En los últimos años, los ganaderos, rancheros y ejidatarios de Sonora han enfrentado fuertes retos por la falta de agua, lo cual ha afectado gravemente sus ranchos y ha dificultado la actividad ganadera, provocando la pérdida de vegetación y productividad del suelo.
Cada año se espera la temporada de lluvias con la esperanza de que ayude a reducir la sequía, pero esta problemática continuará si no se atienden las causas de raíz. Pues ¿de qué sirve que llueva mucho si el terreno no está preparado para retener agua? Además, de nada sirve si cada año el terreno está más degradado.


En gran parte de Sonora, la pérdida de cobertura vegetal y de la fertilidad del suelo es un problema silencioso que en su mayoría puede pasar desapercibido y ser ignorado. Cuando el suelo está degradado y llueve, el agua corre rápidamente, erosionando los suelos y dejando la tierra infértil y expuesta. Entonces, no importa la cantidad de agua que llueva, el problema de escasez continuará cuando el suelo no está preparado para captar, distribuir e infiltrar humedad.
En la mayoría de los ranchos, el suelo se ha ido degradando por el sobrepastoreo y mal manejo de ganado, incendios o quema de pastizales, uso de maquinaria para raspar la tierra, creación de caminos mal ubicados, la deforestación y la introducción de especies invasoras — prácticas que traen como consecuencia la pérdida de la cobertura vegetal, dejando el suelo vulnerable. Sin cobertura vegetal, cada gota de lluvia impacta directamente el suelo, compactándolo y creando una “costra” que impide que el agua se infiltre y solo corra por la superficie, arrastrando la capa fértil y formando cárcavas que crecen con el tiempo. Sin materia orgánica, raíces y microorganismos, la tierra pierde su capacidad de retención. Así, aunque llueva, el agua no se queda donde debería — en el suelo del rancho.

En su mayoría, la respuesta ante esta problemática suele ser el uso de tecnologías costosas para perforar pozos más profundos y comprar insumos para sobrellevar la actividad ganadera. Pero estas soluciones no atacan el origen del problema.

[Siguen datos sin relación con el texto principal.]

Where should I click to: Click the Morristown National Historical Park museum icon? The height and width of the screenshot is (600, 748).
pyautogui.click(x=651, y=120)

La verdadera solución está en comenzar a hacer un mejor uso del suelo y los recursos naturales, además de actividades de restauración que ayuden en la regeneración. Un suelo vivo, con buena estructura y plantas que lo protegen, actúa como una esponja natural: absorbe el agua, la retiene y la distribuye lentamente. Esto no solo reduce los efectos de la sequía, sino que también aumenta la fertilidad, la biodiversidad y el rendimiento del rancho.

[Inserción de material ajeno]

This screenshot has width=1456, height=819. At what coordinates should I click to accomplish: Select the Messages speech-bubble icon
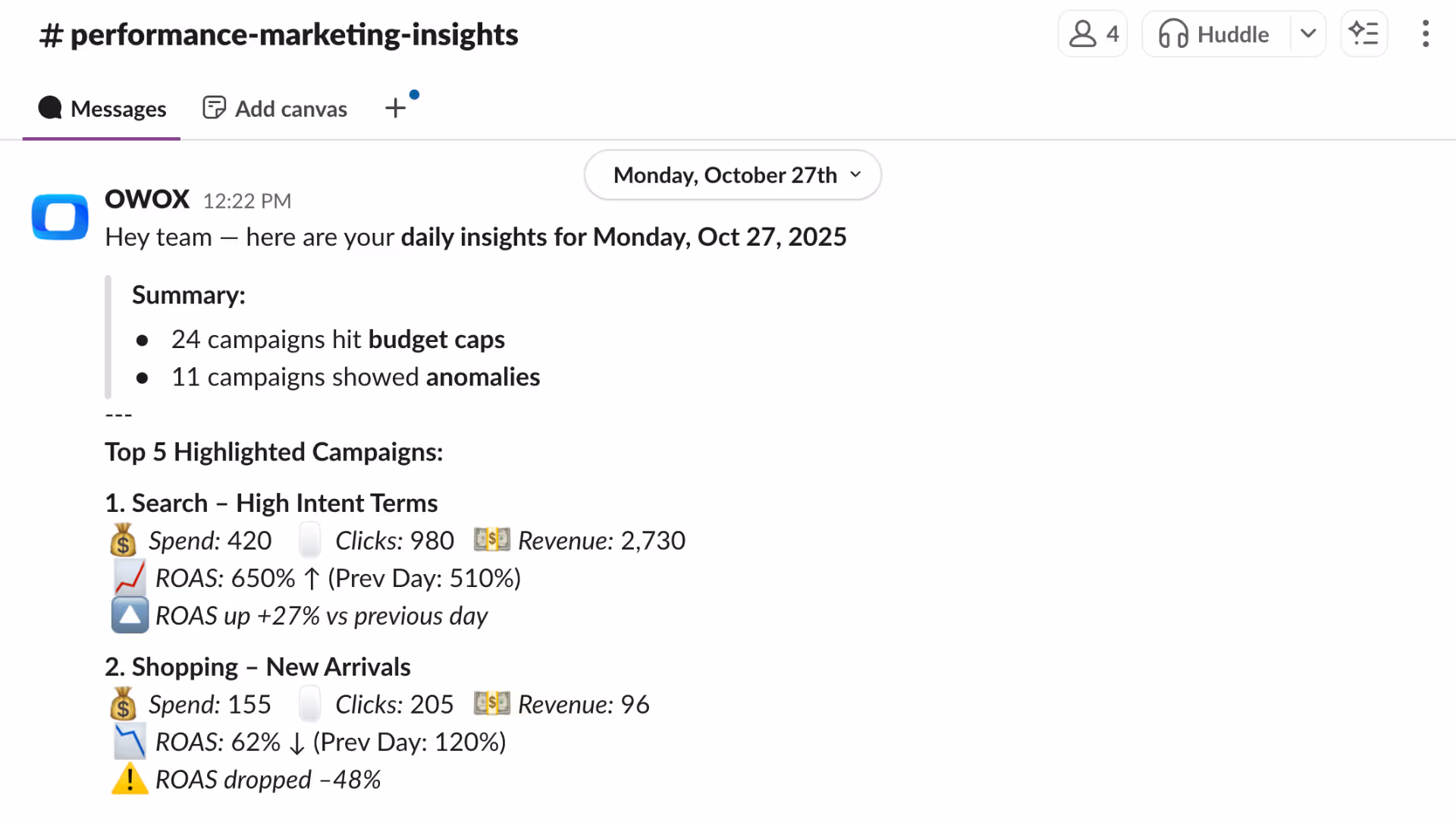point(49,108)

Cuando el suelo está saludable y lleno de vegetación, se retiene más humedad y puede crear microclimas más frescos. Además, el agua de lluvia que llega se conserva mejor. Todo trabaja en conjunto: los microorganismos, las raíces y la materia orgánica, para crear un ciclo positivo de regeneración.
¿Qué podemos hacer para detener la pérdida de suelo y recuperar agua?
Para enfrentar esta problemática, es necesario cambiar nuestra manera de ver la tierra y todos los recursos que la naturaleza nos ofrece. Debemos darnos cuenta de que es un sistema vivo que debemos mantener sano para que no se agote y siga produciendo.
Algunas prácticas que pueden ayudar:
- Cosecha de agua de lluvia, realizando curvas de nivel y zanjas de infiltración para retener humedad.
- Restauración del suelo a través de prácticas de ganadería y agricultura regenerativa, así como reforestación y dispersión de semillas para recuperar la vegetación nativa.
- Protección de manantiales y áreas clave con cercos de exclusión.
- Elaboración de gaviones o trincheras de roca para la retención de agua y suelo en áreas erosionadas.
Muchas prácticas actualmente en uso han disminuido la capacidad natural de los ranchos para absorber y almacenar humedad. Pero este problema tiene solución; regenerar el suelo no solo es posible sino fundamental para asegurar la productividad ganadera, proteger la biodiversidad y garantizar un futuro próspero. Cada ganadero que decide restaurar su tierra contribuye a tener un ecosistema más saludable, resiliente y lleno de vida.